3. KATE BUSH - "WUTHERING HEIGHTS" (1986)

Aufmerksame und musikgeschichtlich bewanderte Leser, werden sich über das angegebene Erscheinungsjahr wundern. Und noch aufmerksamere und musikgeschichtlich bewandertere Leser wird es nicht wundern: War das wundervolle "Wuthering Heights" im Original vom Jahr 1978 und der erste No.1-Hit von Kate, so hat sie es jedoch im Jahr 1986 füre ihre Best-Of "The Whole Story" neu eingesungen. Ein Weise Entscheidung: Da sie das Original als Teenager zum ersten mal einsang, kann sich die Neuaufnahme durch eine deutlich gereiftere, ausdrucksstärkere und eindringlichere Stimme behaupten. Großartig!!!


4. ALAN PARSONS PROJECT - "THE CASK OF AMONTILLADO" (1976)

Seinerzeit hat das Debütalbum "Tales Of Mistery And Imagination - Edgar Allan Poe" vom Alan Parsons Project nicht viel Aufmerksamkeit erregt. Eine wahre Schande, haben sie mit dieser Vertonung von Edgar Allan Poe-Gruselgeschichten, eine kleines dunkles Meisterwerk geschaffen, das mit "The Cask Of Amontillado" schonmal mindestens einen Epos für die Ewigkeit zu bieten hat.



5. JAY-Z vs. ALAN PARSONS PROJECT - "THREAT/THE CASK OF AMONTILLADO" (Jahr unbekannt)

Der eben besagte Song von Alan Parsons Project macht auch in dieser kleinen und feinen Rarität ein extrem gute Figur: In einem genialen Mash-Up mit "Threaht" aus Jay-Z's "Black Album" (2003), zeigt der Song wie großartig er im HipHop-Kontext funktioniert. Der Urheber des Mash-Ups ist mir auch nach eingehender Recherche nicht bekannt. Ihr könnt ihn aber hier hören:
http://www.youtube.com/watch?v=oFz0PGQ5a00


6. MARK RONSON & THE BUSINESS INTL - "BANG BANG BANG" feat. Q-Tip + MNDR (2010)

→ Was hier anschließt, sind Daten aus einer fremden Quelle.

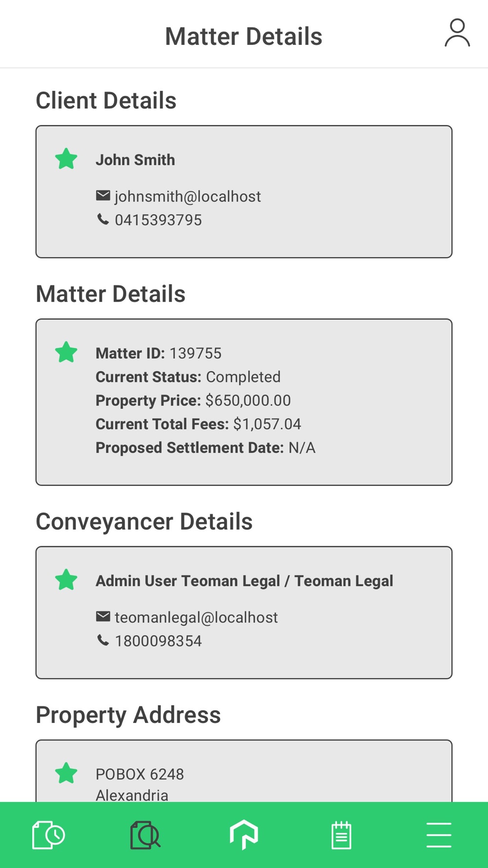Image resolution: width=488 pixels, height=868 pixels.
Task: Tap the star beside POBOX 6248
Action: tap(66, 773)
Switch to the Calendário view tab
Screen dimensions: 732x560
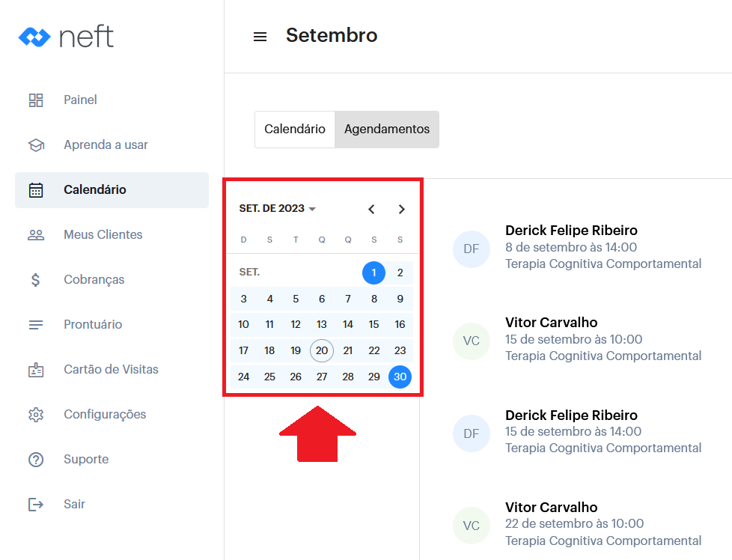[x=295, y=130]
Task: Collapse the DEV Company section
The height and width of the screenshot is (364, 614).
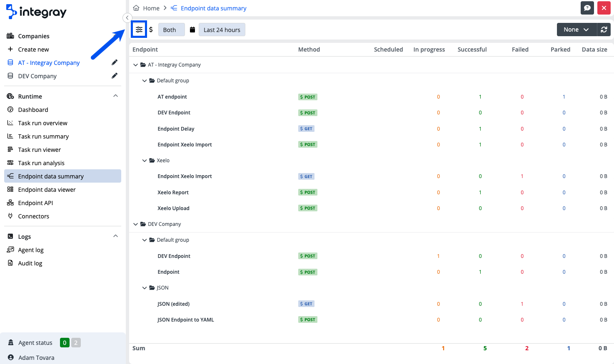Action: coord(135,224)
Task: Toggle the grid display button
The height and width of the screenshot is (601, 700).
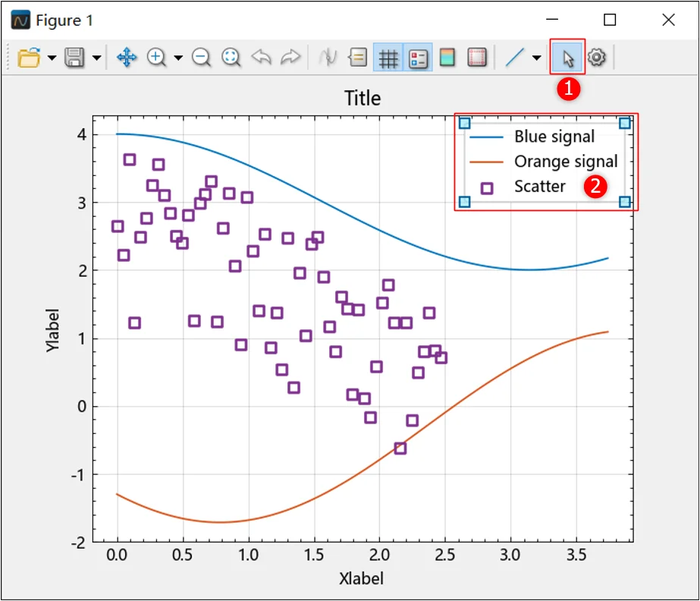Action: point(388,58)
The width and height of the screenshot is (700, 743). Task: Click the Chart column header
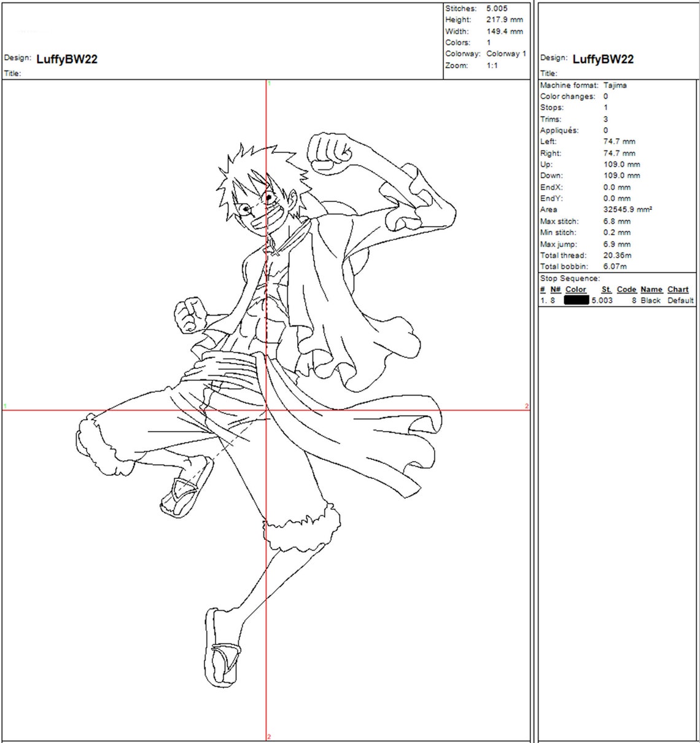(x=678, y=289)
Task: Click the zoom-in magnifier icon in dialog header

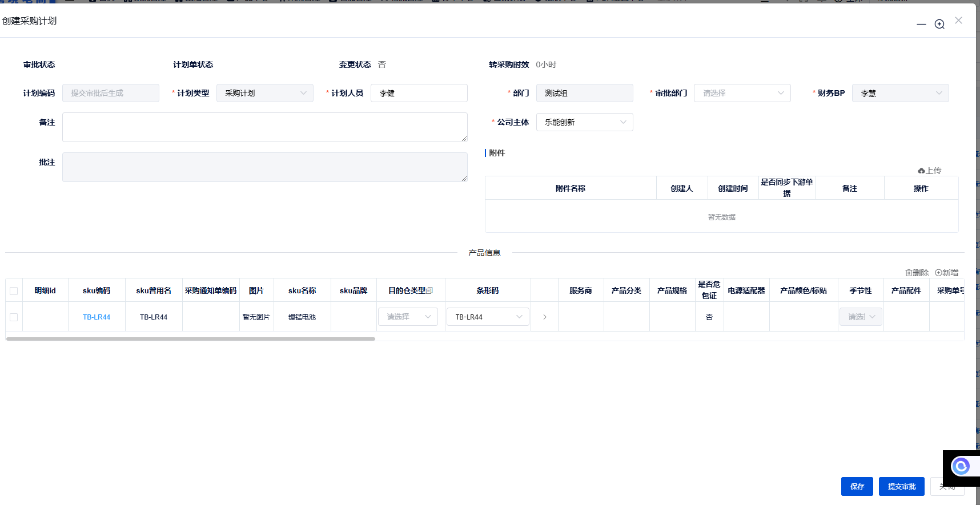Action: click(x=939, y=24)
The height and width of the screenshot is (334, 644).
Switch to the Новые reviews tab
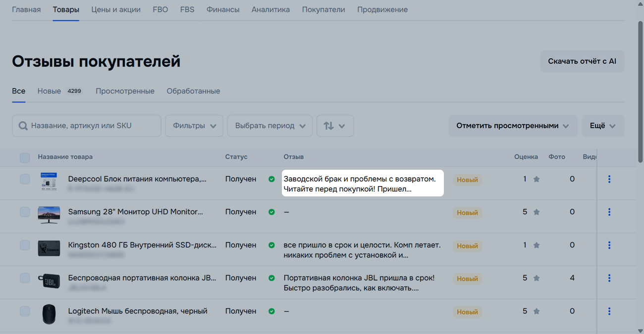(x=50, y=91)
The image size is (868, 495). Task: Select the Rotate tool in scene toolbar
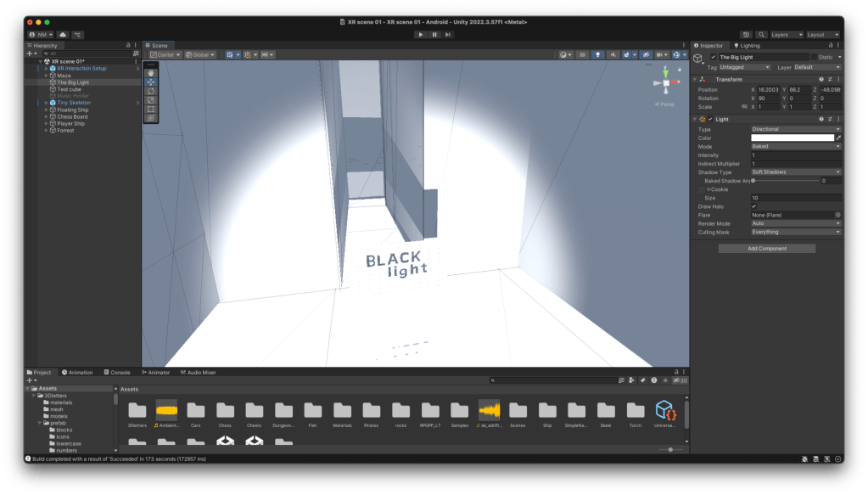click(x=150, y=91)
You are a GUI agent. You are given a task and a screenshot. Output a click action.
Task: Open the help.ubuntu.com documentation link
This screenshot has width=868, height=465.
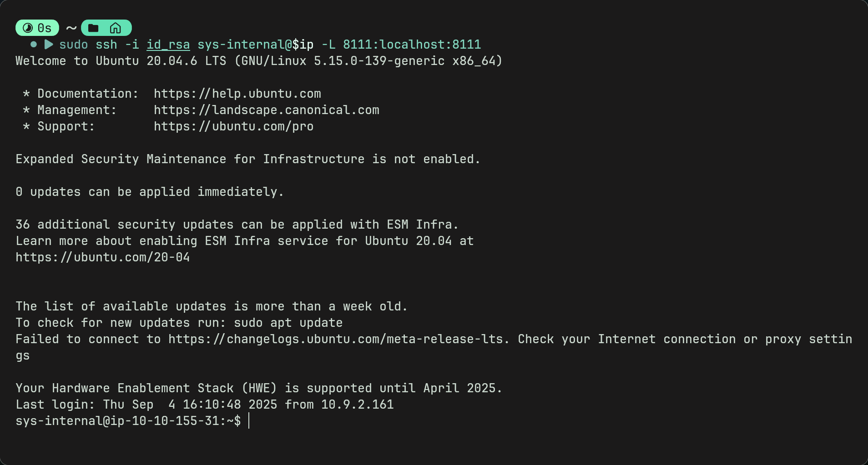click(237, 94)
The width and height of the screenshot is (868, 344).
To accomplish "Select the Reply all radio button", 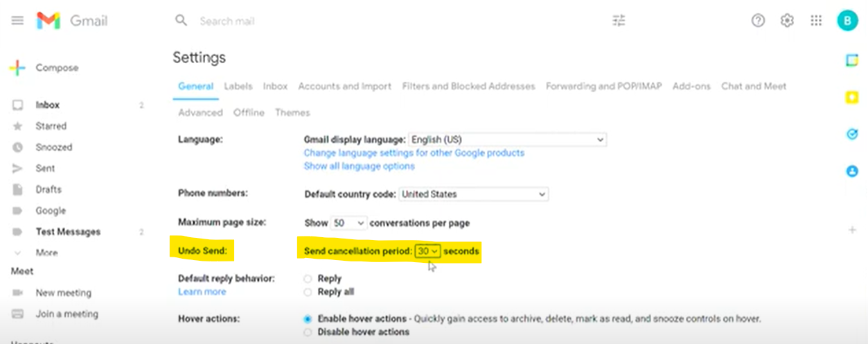I will click(x=308, y=292).
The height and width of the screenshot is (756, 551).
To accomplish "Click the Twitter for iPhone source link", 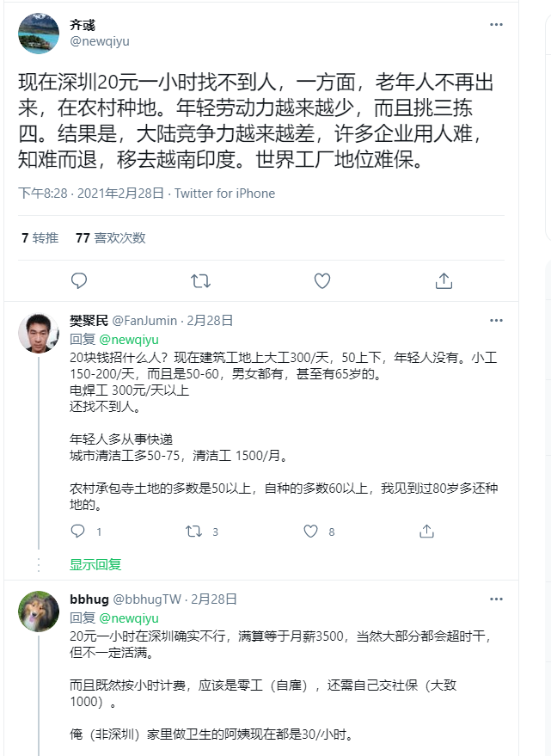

Sowohl auf seinem letzten Album "Versions", als auch bei seinen Produktionen für Amy Winehouse oder Daniel Merriweather, zeigte Mark Ronson eine unverschämte und nach einer Weile kräftige nervende Affinität zu Bläsern. Jeden Winkel beliebte er mit dicken Bläser-Sätzen einzukleistern. Also geht man auch mit einer entsprechenden Angst an die erste Single des neuen Albums, das als Mark Ronson & The Business Intl erscheint, heran - um dann derbst überrascht zu werden: "Bang Bang Bang", das gemeinsam mit Rapper Q-Tip und der Sängerin Amanda Warner vom Elektropop-Projekt MNDR entstand, ist ein unverschämt catchy mitreißender und kräftig in Beine und Synapsen gehender 80s-Synthiepop-Hit!


7. ZPYZ - "WTF" (2010)

Wenn das nicht mal ein vielversprechender Newcomer-Zip sein könnte: In Kürze legt das Berliner Duo ZPYZ sein Debüt vor. Als Vorgeschmack gibts hier schonmal "WTF" - ein famoser Song, in dem sie sich aus Dance, Pop und Indie einen ordentlichen und mitreißenden Kracher bauen. Man darf gespannt sein.




8. THE MAGIC NUMBERS - "THE PULSE" (2010)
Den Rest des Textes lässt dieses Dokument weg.